Dataset entries
::::::::::

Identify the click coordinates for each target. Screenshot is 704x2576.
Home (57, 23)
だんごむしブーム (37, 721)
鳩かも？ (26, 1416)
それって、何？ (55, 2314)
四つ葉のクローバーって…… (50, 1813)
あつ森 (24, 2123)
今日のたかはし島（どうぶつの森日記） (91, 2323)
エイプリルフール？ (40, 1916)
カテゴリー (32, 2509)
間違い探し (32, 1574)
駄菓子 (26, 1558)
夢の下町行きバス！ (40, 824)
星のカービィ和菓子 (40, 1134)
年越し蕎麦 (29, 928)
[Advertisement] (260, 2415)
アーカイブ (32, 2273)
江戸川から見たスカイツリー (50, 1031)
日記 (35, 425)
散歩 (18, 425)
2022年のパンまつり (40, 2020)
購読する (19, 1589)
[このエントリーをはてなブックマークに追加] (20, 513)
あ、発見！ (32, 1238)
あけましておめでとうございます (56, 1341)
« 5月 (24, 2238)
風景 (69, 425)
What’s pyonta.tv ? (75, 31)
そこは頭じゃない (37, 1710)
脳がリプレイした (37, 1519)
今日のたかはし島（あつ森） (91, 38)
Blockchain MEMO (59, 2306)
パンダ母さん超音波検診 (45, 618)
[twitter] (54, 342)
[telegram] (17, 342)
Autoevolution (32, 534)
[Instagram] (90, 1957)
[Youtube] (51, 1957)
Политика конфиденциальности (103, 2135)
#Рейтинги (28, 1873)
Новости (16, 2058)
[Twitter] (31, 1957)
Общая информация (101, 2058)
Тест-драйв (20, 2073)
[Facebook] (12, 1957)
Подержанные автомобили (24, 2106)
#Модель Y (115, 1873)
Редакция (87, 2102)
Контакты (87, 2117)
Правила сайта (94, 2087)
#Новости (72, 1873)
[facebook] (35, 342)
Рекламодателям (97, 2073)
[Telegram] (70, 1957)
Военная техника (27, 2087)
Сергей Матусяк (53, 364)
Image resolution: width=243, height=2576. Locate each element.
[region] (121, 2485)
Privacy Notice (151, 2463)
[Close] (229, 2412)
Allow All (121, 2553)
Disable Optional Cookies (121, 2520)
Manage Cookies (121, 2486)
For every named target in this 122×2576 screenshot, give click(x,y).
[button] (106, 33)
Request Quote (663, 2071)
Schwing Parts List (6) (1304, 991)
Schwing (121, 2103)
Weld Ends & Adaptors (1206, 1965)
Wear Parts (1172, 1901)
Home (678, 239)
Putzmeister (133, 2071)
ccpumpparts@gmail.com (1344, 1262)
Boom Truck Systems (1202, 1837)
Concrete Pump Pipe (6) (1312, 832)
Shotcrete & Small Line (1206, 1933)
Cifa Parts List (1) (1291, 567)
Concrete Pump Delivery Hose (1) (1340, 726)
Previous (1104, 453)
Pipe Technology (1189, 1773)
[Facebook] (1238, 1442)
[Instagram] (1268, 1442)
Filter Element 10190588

::::::::::

▶ **Assigned task**
When a line of the data holds the string "target", pick it out and copy it.

▶ **Problem solution**
Identify the click coordinates for each target. Screenshot is 704x2576.
For every named target in this 122×2576 screenshot, give click(x,y).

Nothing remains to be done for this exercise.